**WHAT IS BEING ASKED:**
Retype, word for word, the line holding "Task: Open the" and each line after it down to the end of the data; pictures are not copied.
---- RECORD SET
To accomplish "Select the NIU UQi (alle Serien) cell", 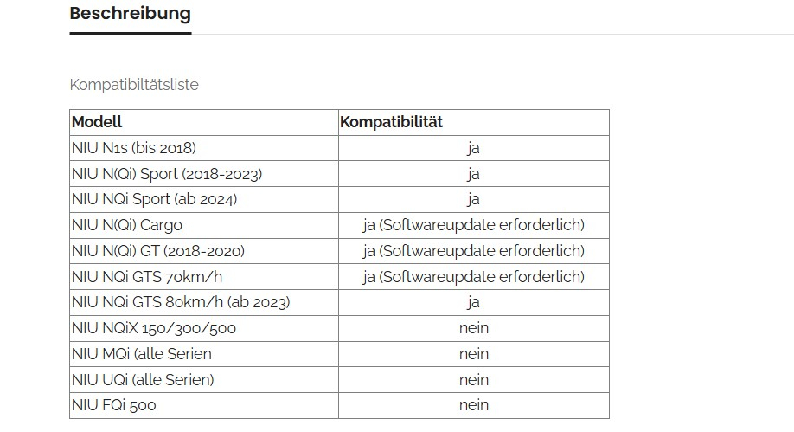I will point(143,379).
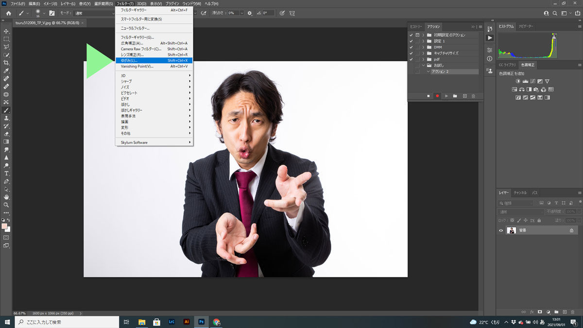
Task: Collapse the お試し action set
Action: point(424,65)
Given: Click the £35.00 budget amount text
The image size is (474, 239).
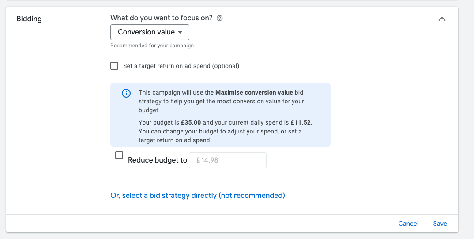Looking at the screenshot, I should click(192, 122).
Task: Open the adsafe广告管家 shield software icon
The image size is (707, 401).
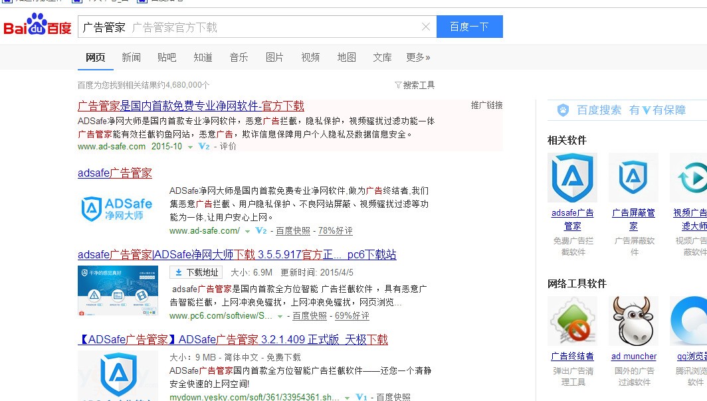Action: click(x=572, y=177)
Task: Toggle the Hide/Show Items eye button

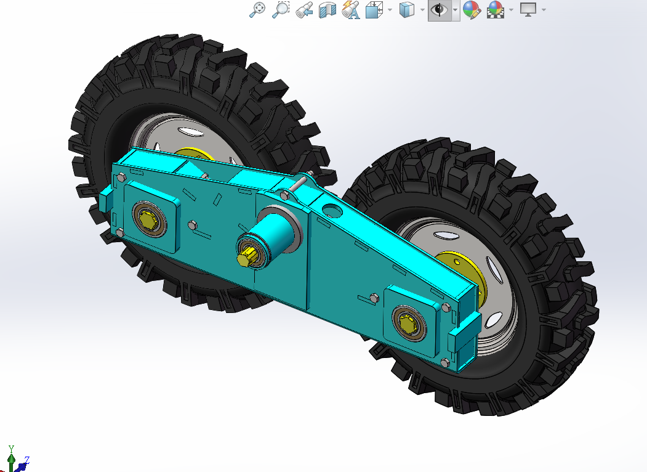Action: point(440,10)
--------
**COMPLETED EXERCISE:**
Task: Open the adsafe广告管家 shield software icon
The image size is (707, 401).
Action: click(x=572, y=177)
Task: Toggle the Hide/Show Items eye button

Action: point(440,10)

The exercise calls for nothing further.